Tax refund: Questions to ask before deciding what to do
When Julian Shenoy receives his tax refund this year, he plans to save some of it for investments and the rest for travel.
“Everything has been shut down for the last three years, due to the pandemic, etc., so we are likely to spend a large percentage of our leisure time, maybe 50% on investments and the other 50% on vacation.” said Shenoy in a phone interview.
The Toronto-based millennial is “pretty lucky” not to have as much debt as many others his age, and that’s why he’s getting his tax refunds this way. That’s why I plan to use it.
“It’s a little different with more disposable income, but it can be difficult with more spending,” Shenoy added.
With tax season approaching, experts say it’s best to take a good look at your finances before deciding what to do with your tax refund.
“There is no one-size-fits-all solution.
Top of the list of things to consider, Hiscock said, is whether there is debt that needs to be paid off.
“If you have high-interest debt, that’s the first thing you should do to get your tax refund because that debt builds up really quickly and is very costly,” she said.
Next, Hiscock recommends considering employer matching programs for retirement savings, where employers match employee contributions to registered retirement savings plans (RRSPs). It is often an amount per dollar, up to a certain amount, or up to a certain percentage of an employee’s salary.
“Employer matching programs are free and many people miss the opportunity, so the next step is to make sure you are getting the most out of the matching program,” she says. said.

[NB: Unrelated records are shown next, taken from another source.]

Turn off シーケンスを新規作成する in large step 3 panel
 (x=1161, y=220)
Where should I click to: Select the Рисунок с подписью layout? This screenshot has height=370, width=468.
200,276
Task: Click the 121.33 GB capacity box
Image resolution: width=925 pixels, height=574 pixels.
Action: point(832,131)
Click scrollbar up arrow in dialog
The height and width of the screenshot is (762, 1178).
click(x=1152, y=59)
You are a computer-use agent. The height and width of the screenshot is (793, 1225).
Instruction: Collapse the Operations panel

Finally, Hiscock should consider directing funds to RRSPs, Tax Free Savings Accounts (TFSAs), or a new type of registered account, the First Home Savings Account (FHSA), which allows people to save for their first home. I said yes. It’s tax-free up to a certain limit and is available this month (be sure to ask, as not all financial institutions are rolling out the service yet).

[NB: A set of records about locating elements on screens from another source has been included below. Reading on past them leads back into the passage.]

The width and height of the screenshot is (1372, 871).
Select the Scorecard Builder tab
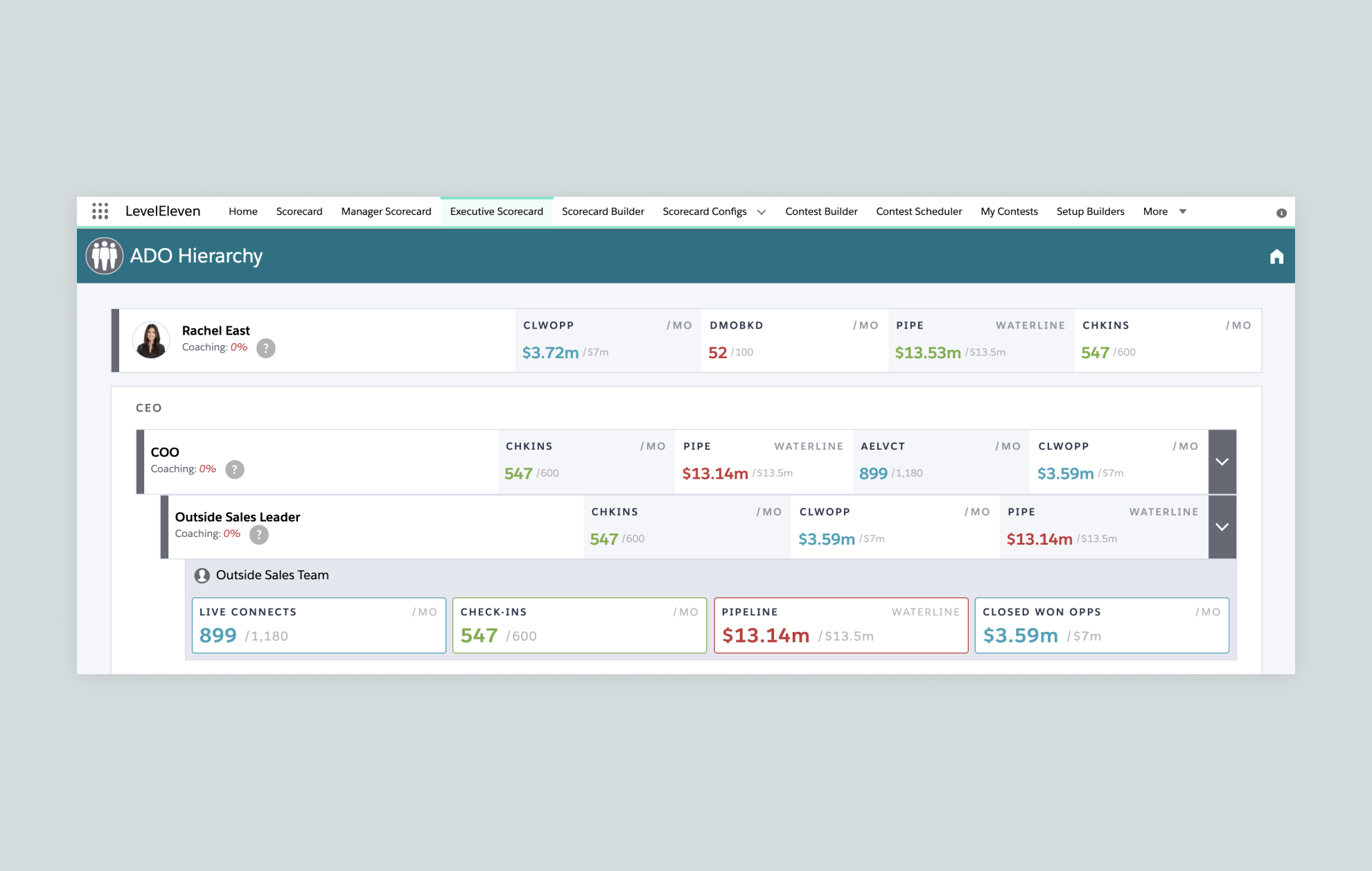pyautogui.click(x=602, y=211)
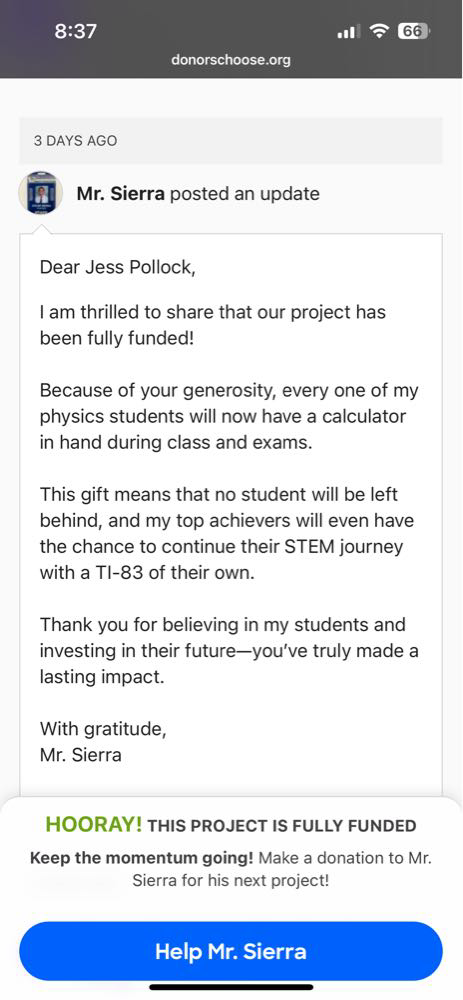463x1000 pixels.
Task: Click the paragraph mentioning the TI-83
Action: point(227,533)
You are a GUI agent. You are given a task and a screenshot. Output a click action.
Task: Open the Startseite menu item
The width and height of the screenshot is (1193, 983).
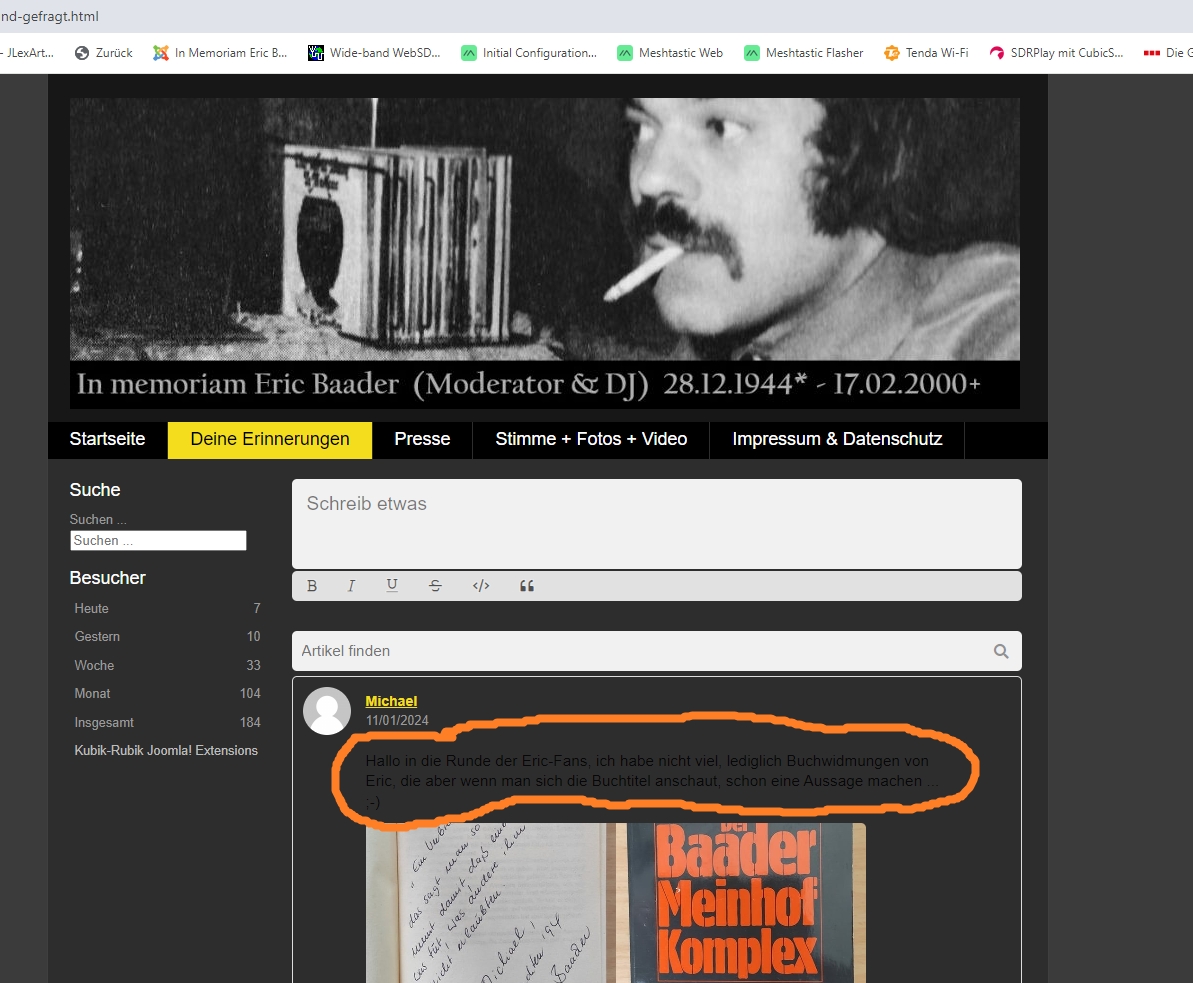[107, 439]
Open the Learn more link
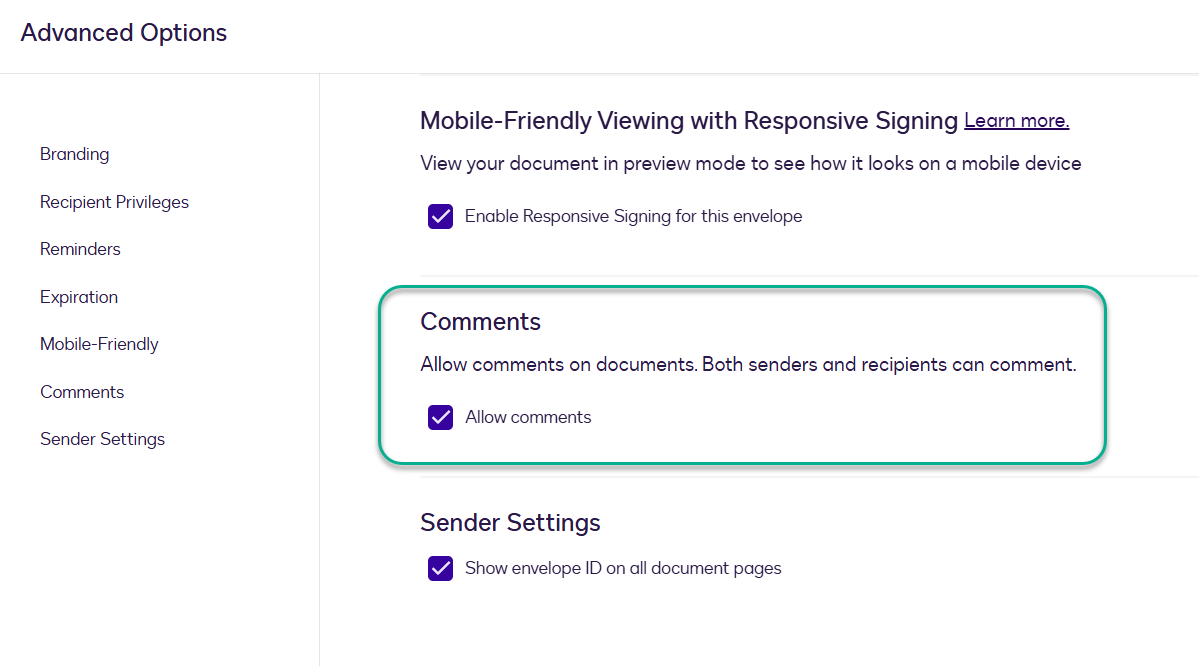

If you earn less than $50,000 a year and have limited ability to invest, she recommends setting aside the money in TFSA.
If you’re making $50,000 or more, put your money in the RRSP or FHSA, depending on whether you meet the definition of a first-time homebuyer set by the federal government and “which is most beneficial to your situation.” You should consider that, said Hiscock.

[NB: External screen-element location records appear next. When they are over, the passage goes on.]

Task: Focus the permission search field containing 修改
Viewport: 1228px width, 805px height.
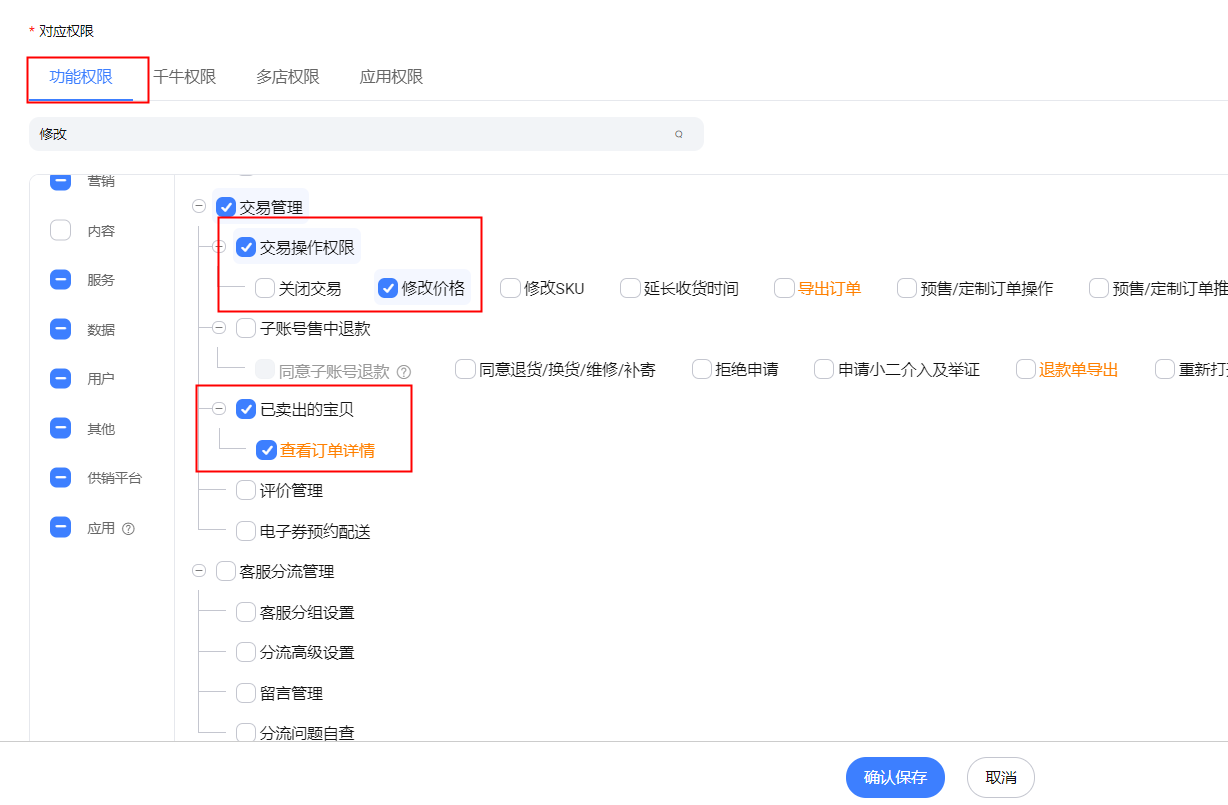Action: [x=350, y=134]
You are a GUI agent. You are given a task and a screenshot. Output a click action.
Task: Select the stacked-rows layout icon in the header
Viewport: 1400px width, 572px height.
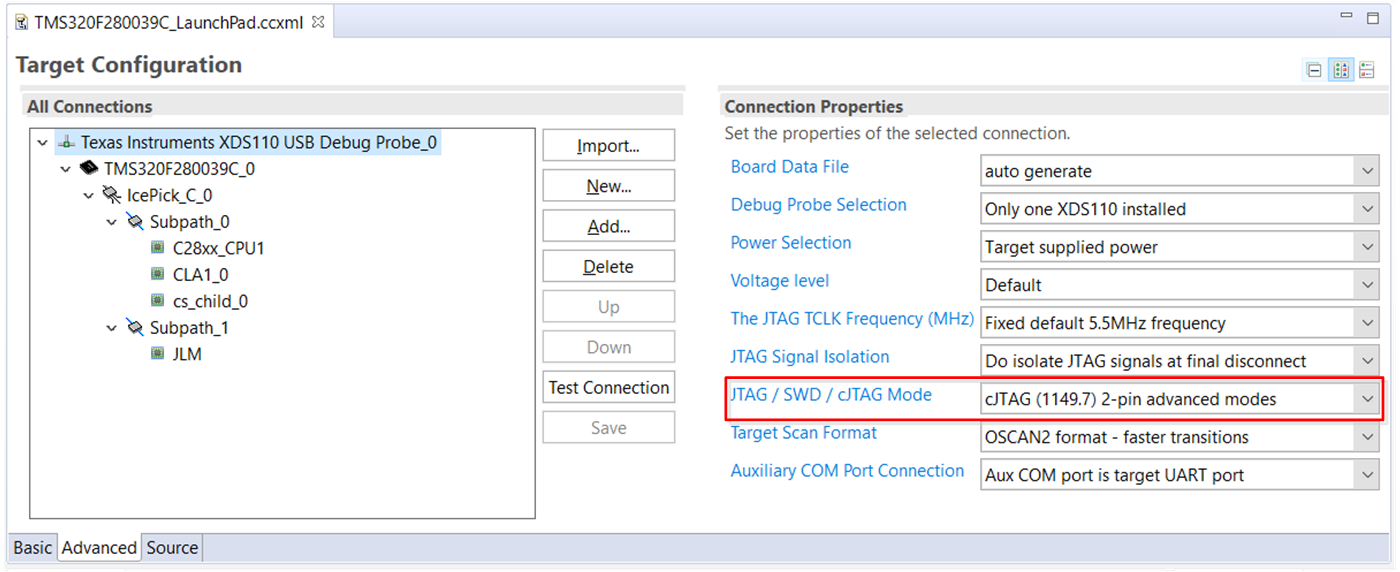pyautogui.click(x=1367, y=70)

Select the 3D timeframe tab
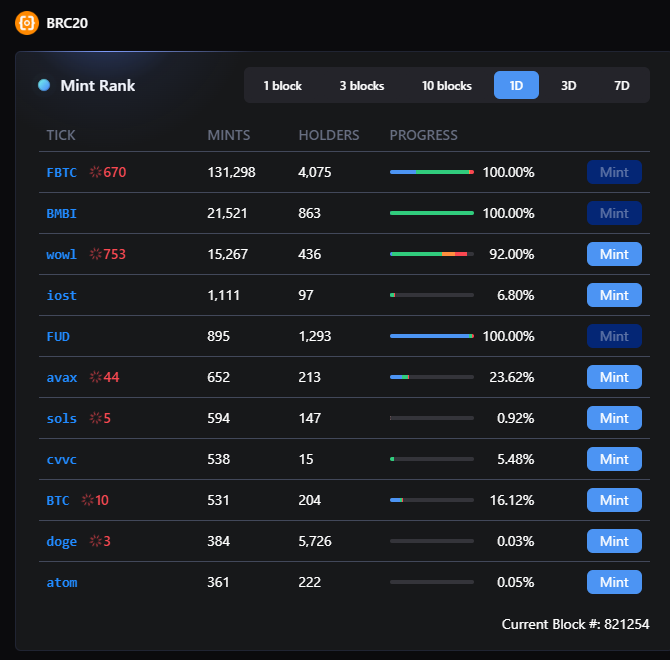tap(568, 85)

Diversification and consistency are the keys to long-term investment success, she added.
“We would like to see a well-diversified portfolio,” Hiscock said.
Receiving a tax refund may be exciting, but Hiscock is wary of impulse buys, instead perhaps setting aside a small portion of it for personal enjoyment and the rest for debt repayments, investments, etc. We suggest setting aside them for more responsible financial planning.
“Of course, there are practical things, but there are also things about making yourself happy and enjoying life, and I think you need to find a good balance there.
Canadian Western Bank Personal Banking Account Manager Natasha Jarlig offered similar advice to Canadians considering how to get their tax refunds.
“This is definitely not one-size-fits-all advice. It’s really based on personal circumstances,” she said. increase.”
Those with debt, especially high-interest debt, need to pay it off early so they can regain control of their finances, Jahrig said.
For those who don’t have a lot of debt, create an emergency fund with tax refunds or pay a TFSA, RRSP, or An unregistered investment, she said.
Unregistered accounts are taxable investment accounts offered by Canadian banks and financial service providers. They allow you to invest an unlimited amount of money in a series of investments and are useful if you run out of TFSA or RRSP.
If you’re unsure about what to do with your refund, or want personalized advice from an expert, you should consult a certified financial planner, trusted financial advisor or accountant, Hiscock and Jahrig say. . doing your taxes
“Building a relationship with a professional is very important, ensuring that they can provide you with what is best for you,” Jahrig said.
You can also take advantage of free online resources such as getsmarteraboutmoney.ca, which Mr. Hiscock said “covers well” all areas of financial planning.
Overall, experts stressed that it’s worth considering your options carefully when seeking a tax refund.
“If you think well and think strategically, you will have the upper hand in the long run,” says Hiscock.